All entries must be extracted exactly, with nothing added or dropped.

-.-.-

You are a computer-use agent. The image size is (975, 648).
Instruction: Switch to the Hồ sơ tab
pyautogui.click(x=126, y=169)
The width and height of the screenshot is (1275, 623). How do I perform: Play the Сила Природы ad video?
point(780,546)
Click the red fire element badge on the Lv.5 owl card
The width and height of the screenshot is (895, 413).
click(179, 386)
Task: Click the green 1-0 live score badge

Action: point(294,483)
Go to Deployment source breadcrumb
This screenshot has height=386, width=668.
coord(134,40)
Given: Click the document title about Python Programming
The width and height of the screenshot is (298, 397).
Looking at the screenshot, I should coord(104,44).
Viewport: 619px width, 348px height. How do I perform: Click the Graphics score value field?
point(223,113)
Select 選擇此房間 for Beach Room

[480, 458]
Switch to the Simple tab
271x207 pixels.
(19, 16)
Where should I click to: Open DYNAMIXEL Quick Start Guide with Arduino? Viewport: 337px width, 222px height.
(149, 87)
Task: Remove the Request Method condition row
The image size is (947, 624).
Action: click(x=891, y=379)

-.-.-

ANSWER FOR THIS EXERCISE »
You are a computer-use agent. The image size is (975, 648).
Instruction: Switch to the Hồ sơ tab
pyautogui.click(x=126, y=169)
The width and height of the screenshot is (1275, 623). How do I perform: Play the Сила Природы ad video?
point(780,546)
Click the red fire element badge on the Lv.5 owl card
The width and height of the screenshot is (895, 413).
click(179, 386)
Task: Click the green 1-0 live score badge

Action: point(294,483)
Go to Deployment source breadcrumb
This screenshot has height=386, width=668.
coord(134,40)
Given: Click the document title about Python Programming
The width and height of the screenshot is (298, 397).
Looking at the screenshot, I should coord(104,44).
Viewport: 619px width, 348px height. How do I perform: Click the Graphics score value field?
point(223,113)
Select 選擇此房間 for Beach Room

[480, 458]
Switch to the Simple tab
271x207 pixels.
(19, 16)
Where should I click to: Open DYNAMIXEL Quick Start Guide with Arduino? Viewport: 337px width, 222px height.
(149, 87)
Task: Remove the Request Method condition row
The image size is (947, 624).
Action: click(x=891, y=379)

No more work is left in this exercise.